We are aware, of course, as Appellant points out, that under Sections 510, 1317 and 1318 of the Public School Code of 1949,*fn6 a board of school directors may adopt "reasonable rules and regulations" regarding the "conduct and deportment" of pupils while under the supervision of the board and teachers; that teachers may exercise certain authority "as to conduct and behavior;" that suspensions may be meted out to pupils for "disobedience or misconduct" and that "in the absence of a gross abuse of discretion, courts will not second guess policies of the several boards of school directors," Commonwealth v. Hall, 309 Pa. Superior Ct. 407, 412, 455 A.2d 674, 677 (1983). Nevertheless, we cannot conclude that the Legislature in authorizing the adoption and enforcement of "reasonable rules and regulations" intended to sanction a grade reduction policy, without an optional make up program, for the kind of infraction involved here. Indeed, as the common pleas court in this case points out, there is in Section 12.6(f) of the Students Rights and Responsibilities Regulations*fn7 a provision indicating a legislative intent that educational make up be provided to a student for "exams and work missed while being disciplined by temporary

[ 84 Pa. Commw. Page 481]

    or full suspension." The trial court reasoned that the "unmistakable policy behind the regulation is that students suspended for disciplinary violations should not only be permitted to make up the work they miss, but also should receive credit for that work." We believe, however, that the policy and the penalty here goes beyond the scope of making up for time lost, such as the five days of suspension. Here, rather, although the penalty was for the five days missed, the assessed penalty downgraded achievement for a full marking period of nine weeks. Of course, for college entrance and other purposes this would result in a clear misrepresentation of the student's scholastic achievement. Misrepresentation of achievement is equally improper and, we think, illegal whether the achievement is misrepresented by upgrading or by downgrading, if either is done for reasons that are irrelevant to the achievement being graded. For example, one would hardly deem acceptable an upgrading in a mathematics course for achievement on the playing fields. In this connection, we find inapt Appellant's example of downgrading for cheating. Cheating is related to grading.
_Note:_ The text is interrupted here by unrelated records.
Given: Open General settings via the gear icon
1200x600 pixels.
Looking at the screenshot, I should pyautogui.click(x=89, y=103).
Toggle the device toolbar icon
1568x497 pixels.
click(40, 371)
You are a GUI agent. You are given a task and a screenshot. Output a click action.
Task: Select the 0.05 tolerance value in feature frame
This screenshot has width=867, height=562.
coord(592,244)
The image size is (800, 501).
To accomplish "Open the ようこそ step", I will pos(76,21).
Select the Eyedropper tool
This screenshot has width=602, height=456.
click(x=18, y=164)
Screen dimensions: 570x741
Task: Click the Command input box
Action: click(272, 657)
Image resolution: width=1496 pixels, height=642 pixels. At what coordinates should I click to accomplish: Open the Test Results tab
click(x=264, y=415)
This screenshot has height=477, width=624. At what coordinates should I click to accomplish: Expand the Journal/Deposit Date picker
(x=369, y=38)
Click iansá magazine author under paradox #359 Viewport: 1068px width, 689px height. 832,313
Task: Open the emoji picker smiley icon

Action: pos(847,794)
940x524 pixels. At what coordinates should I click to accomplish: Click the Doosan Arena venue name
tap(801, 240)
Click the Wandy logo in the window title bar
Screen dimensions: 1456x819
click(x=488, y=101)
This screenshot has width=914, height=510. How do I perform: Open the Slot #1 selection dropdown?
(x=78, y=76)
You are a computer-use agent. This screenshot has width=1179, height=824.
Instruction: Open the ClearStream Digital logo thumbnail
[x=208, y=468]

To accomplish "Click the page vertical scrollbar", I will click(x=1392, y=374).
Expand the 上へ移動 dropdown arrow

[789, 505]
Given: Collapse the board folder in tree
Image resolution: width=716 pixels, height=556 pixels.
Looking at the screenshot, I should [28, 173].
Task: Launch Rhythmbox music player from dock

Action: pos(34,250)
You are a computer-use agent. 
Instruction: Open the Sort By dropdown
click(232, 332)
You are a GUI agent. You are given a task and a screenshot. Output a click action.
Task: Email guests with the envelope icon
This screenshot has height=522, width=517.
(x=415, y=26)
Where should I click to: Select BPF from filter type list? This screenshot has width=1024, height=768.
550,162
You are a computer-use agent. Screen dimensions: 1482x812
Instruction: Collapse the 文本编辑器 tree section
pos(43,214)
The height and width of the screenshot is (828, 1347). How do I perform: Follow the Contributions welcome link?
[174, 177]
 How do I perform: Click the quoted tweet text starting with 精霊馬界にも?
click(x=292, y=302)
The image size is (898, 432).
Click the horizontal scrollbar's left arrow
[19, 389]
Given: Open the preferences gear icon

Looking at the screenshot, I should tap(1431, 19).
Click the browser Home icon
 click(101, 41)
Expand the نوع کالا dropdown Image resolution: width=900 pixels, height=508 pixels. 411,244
We conclude, for the reasons stated, that the Board's policy and the manner in which it was exercised in this case represent an illegal application of the Board's discretion and that, therefore, as the trial court held, the grade reduction was improper. Accordingly, we will affirm the order of the common pleas court.


Now, August 8, 1984, the decision and order of the Court of Common Pleas of Cumberland County in the above-captioned matter, 571 Civil 1983, dated June 10, 1983, is hereby affirmed.